How Much Weight Can You Lose On Keto?

So, say you do follow the keto diet the healthy way; how fast do you lose weight on keto? The truth is, it depends on how much weight you have to lose, how closely you stick to the diet, and how big your calorie deficit is. 

A 2018 systematic review of dozens of studies done on the ketogenic diet for weight loss showed that subjects, on average, lost about 4 pounds more than those who did traditional dieting. These studies, however, had a high dropout rate due to people finding the diet difficult to follow, and higher-quality studies have shown no difference in weight loss between low-fat and high-fat diets.

Do I Have To Be In Ketosis To Lose Weight?

The reason many people find success on keto is because the macronutrients fat and protein promote much more satiety, or a feeling of fullness, than carbohydrates. 

Thus, if someone finds they are gaining weight on a diet full of refined carbohydrates and then switches over to eating mainly healthy fats, lean protein, and non-starchy vegetables, they are likely to see more success with losing weight. That said, the side effects of being in ketosis for an extended period can be unpleasant. 

While the brain can use ketones for energy as a survival mechanism, it is not the optimal way to keep the body running. Ketosis often also comes with brain fog, fatigue, headache, and constipation, making it an unpleasant diet for many to sustain. That’s why it’s important to know that the main qualities of the keto diet that make it effective for weight loss is the promotion of satiety and a calorie deficit. 

However, satiety and low calories can also be obtained with a properly planned diet that includes healthy carbohydrates to fuel your body without the nasty side effects to make for a more manageable weight loss journey. Therefore, you do not have to be in ketosis to lose weight. 

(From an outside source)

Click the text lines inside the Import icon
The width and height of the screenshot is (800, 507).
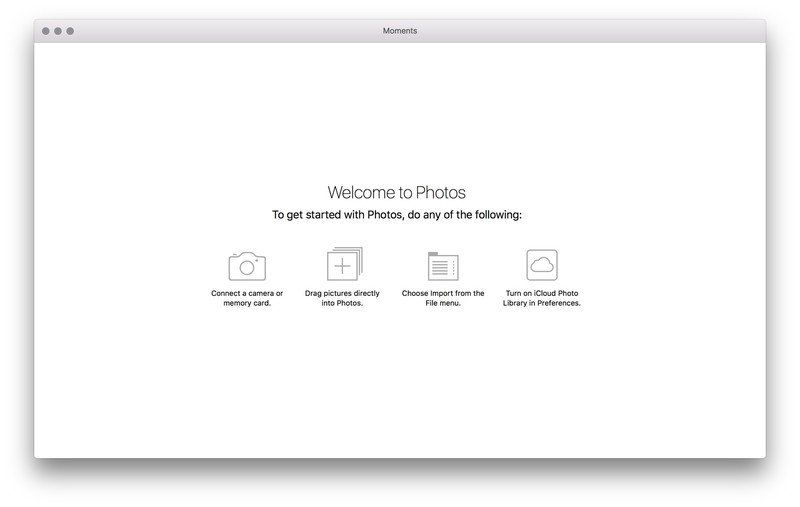(x=440, y=269)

The Bottom Line On Why You’re Not Losing Weight On Keto

Low carb diets like the ketogenic diet have proven to be successful for some people, especially those trying to lose weight who have trouble managing their carb intake. However, if you are not losing weight on keto, it could be because you are following the diet rules to stay in ketosis, but are not supporting healthy weight loss in other ways. 

It is a good idea to seek the guidance of a nutrition professional if you want to follow a keto diet safely and healthily while losing weight. You should also consult with your healthcare provider before starting any elimination diet as those with certain health conditions, like heart and kidney disease, should not follow a high-fat or high-protein diet.